Consumers in Minnesota and throughout the country have privacy rights when it comes to their credit. If your credit report was unfairly disclosed without your permission, it might be considered an invasion of your privacy.
When is it permissible for a credit report to be pulled?
There are certain legal reasons why your credit report can be pulled. Per the Fair Credit Reporting Act, it’s legal for a credit report to be pulled in the following situations:
• When you apply for credit or a creditor is reviewing your account or taking collection action on it
• When a potential creditor or issuer plans on extending an offer of credit or insurance to you
• When you apply for insurance
• For the purpose of an employer hiring or firing you, but only when you have given them permission
• When it’s ordered by a judge or jury.
• When you apply for certain government licenses or benefits that require a financial background check
• When you start a business transaction and there is a legitimate business requirement for your credit report to conclude the deal
When is it illegal for a credit report to be pulled?
It’s illegal and considered an invasion of your privacy when a credit report is pulled for impermissible reasons. Current and prospective employers need express consent to do so.

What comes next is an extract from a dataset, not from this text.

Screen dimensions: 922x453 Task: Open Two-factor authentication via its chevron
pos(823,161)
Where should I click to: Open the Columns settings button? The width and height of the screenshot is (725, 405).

Creditors cannot pull your report after you’ve discharged their debts through bankruptcy. A credit pull is illegal when it’s done against you as evidence in a divorce, personal injury or any other type of lawsuit that has nothing to do with credit.
Unless they gain a judgment against you, landlords cannot have your credit report pulled just because you owe them rent.
It’s illegal for credit card companies to do pull a credit report on a person who is an authorized user on a card. It’s only legal to do that on the owner of the account.